(Stored entries)
+++
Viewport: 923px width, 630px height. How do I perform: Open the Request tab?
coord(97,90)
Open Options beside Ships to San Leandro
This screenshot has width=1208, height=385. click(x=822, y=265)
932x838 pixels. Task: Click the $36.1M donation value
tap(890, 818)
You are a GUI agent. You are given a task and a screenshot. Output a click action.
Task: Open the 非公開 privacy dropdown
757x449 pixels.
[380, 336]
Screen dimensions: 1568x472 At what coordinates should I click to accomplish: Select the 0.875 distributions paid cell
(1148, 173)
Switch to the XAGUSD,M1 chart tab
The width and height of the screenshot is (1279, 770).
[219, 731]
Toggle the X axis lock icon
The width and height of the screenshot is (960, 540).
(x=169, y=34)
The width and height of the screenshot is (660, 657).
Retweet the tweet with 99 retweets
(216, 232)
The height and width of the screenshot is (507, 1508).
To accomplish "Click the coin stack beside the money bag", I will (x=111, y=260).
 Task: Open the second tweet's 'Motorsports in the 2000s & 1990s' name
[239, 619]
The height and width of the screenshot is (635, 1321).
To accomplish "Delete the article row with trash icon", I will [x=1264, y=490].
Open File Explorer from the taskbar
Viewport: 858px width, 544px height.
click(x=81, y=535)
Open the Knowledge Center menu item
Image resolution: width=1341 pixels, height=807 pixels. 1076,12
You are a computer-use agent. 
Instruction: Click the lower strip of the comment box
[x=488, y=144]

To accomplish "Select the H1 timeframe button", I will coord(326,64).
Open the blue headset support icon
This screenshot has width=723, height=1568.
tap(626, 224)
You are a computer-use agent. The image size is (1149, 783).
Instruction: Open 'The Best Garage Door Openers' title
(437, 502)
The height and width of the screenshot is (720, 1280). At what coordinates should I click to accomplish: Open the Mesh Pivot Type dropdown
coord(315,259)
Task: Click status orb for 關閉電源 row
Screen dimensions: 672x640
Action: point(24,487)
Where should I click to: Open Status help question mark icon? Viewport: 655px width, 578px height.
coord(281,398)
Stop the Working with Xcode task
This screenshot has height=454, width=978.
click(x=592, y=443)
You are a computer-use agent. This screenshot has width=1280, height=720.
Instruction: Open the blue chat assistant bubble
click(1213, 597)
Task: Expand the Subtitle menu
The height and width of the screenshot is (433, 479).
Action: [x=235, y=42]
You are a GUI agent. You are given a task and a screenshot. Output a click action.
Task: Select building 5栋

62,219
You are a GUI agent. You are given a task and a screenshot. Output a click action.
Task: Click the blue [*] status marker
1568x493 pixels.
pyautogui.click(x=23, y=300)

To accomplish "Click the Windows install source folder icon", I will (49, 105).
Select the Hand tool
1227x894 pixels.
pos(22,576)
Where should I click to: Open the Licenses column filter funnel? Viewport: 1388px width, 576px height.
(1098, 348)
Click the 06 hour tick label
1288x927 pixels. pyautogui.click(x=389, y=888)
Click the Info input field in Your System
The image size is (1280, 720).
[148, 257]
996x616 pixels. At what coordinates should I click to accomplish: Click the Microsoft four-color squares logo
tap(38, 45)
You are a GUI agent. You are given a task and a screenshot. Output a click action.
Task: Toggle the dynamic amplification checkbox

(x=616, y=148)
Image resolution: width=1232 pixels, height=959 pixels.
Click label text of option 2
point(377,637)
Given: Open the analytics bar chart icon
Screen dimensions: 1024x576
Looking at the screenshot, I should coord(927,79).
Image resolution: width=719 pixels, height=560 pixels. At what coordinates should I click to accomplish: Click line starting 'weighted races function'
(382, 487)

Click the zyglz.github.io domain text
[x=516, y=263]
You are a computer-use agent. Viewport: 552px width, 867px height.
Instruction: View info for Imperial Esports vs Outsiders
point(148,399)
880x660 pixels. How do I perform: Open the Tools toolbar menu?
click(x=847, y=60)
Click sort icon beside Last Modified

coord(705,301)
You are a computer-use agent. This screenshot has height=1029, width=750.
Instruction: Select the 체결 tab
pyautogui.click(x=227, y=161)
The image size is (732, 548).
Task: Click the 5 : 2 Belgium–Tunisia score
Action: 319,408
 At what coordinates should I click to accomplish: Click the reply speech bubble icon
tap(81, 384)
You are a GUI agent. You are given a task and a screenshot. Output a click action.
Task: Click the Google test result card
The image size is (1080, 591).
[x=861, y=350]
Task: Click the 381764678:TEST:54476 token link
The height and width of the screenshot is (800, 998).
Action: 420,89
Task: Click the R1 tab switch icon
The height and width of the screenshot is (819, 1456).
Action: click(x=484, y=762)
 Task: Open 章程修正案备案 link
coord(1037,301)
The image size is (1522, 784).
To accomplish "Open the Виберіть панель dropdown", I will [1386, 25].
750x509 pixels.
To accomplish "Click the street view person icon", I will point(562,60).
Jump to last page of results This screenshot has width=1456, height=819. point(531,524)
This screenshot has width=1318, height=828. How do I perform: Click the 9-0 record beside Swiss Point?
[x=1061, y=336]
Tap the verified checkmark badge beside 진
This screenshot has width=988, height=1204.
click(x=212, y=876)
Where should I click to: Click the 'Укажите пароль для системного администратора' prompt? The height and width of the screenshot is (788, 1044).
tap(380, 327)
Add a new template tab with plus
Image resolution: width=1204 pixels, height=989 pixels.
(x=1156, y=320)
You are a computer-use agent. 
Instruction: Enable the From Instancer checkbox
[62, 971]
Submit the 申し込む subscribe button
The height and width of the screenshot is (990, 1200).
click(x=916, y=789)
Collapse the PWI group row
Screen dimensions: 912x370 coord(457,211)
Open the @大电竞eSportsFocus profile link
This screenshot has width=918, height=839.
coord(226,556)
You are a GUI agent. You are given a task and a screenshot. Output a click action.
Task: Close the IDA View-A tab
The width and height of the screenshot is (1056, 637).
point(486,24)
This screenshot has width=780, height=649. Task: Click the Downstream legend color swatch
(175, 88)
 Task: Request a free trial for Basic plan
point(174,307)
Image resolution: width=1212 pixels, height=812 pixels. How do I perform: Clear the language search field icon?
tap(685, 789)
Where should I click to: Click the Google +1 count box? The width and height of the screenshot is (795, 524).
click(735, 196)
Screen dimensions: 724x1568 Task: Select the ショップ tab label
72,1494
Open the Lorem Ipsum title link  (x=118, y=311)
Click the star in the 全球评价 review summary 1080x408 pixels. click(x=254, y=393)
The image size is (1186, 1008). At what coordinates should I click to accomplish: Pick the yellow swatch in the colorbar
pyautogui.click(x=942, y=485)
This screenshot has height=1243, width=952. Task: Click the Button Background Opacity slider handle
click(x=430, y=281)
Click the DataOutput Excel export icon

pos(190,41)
+++
- **Problem requirements**
The number of lines in the data that contain the word "chart" is all that should be stated.

- **Answer for the task**
2